Ich komme am späten Nachmittag am Berliner Hauptbahnhof an und fahre mit der S-Bahn zum Bahnhof Zoo. Hier tauche ich zum ersten Mal wieder in das Leben der Großstadt ein. Es mag überraschen, dass mein erster Eindruck von dieser Stadt sich vermutlich in nichts von den Eindrücken anderer Besucher unterscheidet, trotz zwanzig Jahren Berlinerfahrung: Ich wundere mich über die vielen Leute, die unterschiedlichen Sprachen und den großen Lärm. Zehn Gehminuten weiter, in meinem alten Kiez zwischen Prager Platz und Winterfeldtplatz, ist aber alles schön entspannt. Nichts scheint sich geändert zu haben. Überraschenderweise gibt es immer noch die winzige Medienagentur, der ich von Anfang an keine großen Überlebenschancen eingeräumt habe; überraschenderweise gibt es den orientalischen Teppichladen nicht mehr, der mit schöner Regelmäßigkeit alle drei Monate aus wechselnden und geradezu melodramatischen Gründen einen Räumungsverkauf mit Preisnachlässen bis zu neunzig Prozent veranstaltet hat. Vor meinem Haus treffe ich eine Nachbarin, die mich fragt, wohin ich denn verschwunden wäre. Im Haus hatte sich das Gerücht entwickelt, ich sei auf Weltreise gegangen. Wie rührend, neun Monate … Immerhin dachten sie nicht, das ich im Knast gesessen hätte.

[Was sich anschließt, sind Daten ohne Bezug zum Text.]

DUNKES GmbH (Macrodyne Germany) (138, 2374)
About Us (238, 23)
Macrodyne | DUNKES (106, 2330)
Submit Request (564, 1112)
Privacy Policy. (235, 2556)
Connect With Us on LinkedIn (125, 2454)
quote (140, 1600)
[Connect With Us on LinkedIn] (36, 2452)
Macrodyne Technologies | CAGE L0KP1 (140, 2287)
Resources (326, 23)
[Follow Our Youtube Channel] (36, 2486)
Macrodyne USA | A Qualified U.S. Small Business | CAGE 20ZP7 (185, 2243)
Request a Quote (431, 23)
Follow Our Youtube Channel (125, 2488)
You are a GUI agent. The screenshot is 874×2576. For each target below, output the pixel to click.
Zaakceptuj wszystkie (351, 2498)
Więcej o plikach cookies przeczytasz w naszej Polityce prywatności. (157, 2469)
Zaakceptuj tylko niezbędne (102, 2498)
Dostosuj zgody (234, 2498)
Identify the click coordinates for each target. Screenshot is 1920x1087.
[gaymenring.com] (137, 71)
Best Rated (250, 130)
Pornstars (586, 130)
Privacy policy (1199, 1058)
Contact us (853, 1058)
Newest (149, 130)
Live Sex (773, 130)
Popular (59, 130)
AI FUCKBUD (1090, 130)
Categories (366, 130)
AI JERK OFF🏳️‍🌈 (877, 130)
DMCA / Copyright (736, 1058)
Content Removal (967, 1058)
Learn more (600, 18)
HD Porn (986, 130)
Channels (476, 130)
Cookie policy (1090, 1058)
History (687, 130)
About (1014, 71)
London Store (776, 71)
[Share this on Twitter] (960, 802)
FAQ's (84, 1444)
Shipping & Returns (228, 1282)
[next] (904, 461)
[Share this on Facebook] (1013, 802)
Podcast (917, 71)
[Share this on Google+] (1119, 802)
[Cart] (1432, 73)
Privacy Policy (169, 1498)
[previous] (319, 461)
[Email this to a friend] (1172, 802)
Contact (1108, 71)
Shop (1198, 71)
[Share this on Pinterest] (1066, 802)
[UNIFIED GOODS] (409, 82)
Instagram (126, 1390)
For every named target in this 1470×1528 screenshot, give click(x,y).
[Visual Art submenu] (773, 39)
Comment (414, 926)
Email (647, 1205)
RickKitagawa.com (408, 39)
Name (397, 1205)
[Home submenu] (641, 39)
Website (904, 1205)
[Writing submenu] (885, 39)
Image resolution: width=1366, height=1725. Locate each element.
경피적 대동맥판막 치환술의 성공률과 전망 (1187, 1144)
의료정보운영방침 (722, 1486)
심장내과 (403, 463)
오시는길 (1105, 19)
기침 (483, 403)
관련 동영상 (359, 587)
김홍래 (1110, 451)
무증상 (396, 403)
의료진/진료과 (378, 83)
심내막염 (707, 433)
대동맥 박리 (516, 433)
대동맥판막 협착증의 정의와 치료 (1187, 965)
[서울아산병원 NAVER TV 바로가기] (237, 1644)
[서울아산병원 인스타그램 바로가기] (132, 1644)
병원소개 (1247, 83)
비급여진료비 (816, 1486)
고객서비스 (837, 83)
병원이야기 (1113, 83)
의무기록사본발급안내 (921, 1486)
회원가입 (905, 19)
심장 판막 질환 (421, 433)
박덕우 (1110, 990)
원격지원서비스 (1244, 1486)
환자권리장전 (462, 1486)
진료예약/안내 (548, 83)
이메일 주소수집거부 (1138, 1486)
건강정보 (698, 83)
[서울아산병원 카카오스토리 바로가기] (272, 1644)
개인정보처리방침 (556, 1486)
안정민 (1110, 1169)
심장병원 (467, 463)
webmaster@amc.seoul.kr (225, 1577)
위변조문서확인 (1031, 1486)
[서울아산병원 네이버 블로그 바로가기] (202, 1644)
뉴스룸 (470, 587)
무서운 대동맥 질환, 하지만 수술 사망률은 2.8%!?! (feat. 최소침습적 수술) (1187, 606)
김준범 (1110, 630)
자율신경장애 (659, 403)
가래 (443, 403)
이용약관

Später der sorgenvolle Krankenschwesternblick der blutjungen Kellnerin, als sie mir das dritte Bier bringt. Ich habe nichts zu essen bestellt und lese gemütlich den ollen „Tagesspiegel“. Beim Lesen denke ich an die traurige Dogmatikerin aus der taz-Redaktion, die mir früher immer Horrorstorys aus ihrem mies bezahlten Berufsalltag erzählt hat. Wenn jetzt 8,50 Euro Mindestlohn kommen, wird der Laden vermutlich dicht gemacht. Später bringt die Kellnerin mir zu ihrer eigenen Beruhigung gesalzene Erdnüsse. Wenn ich mir solche Sorgen um die Kundschaft machen würde, könnte ich unmöglich hauptberuflich Suchtstoffe ausgeben.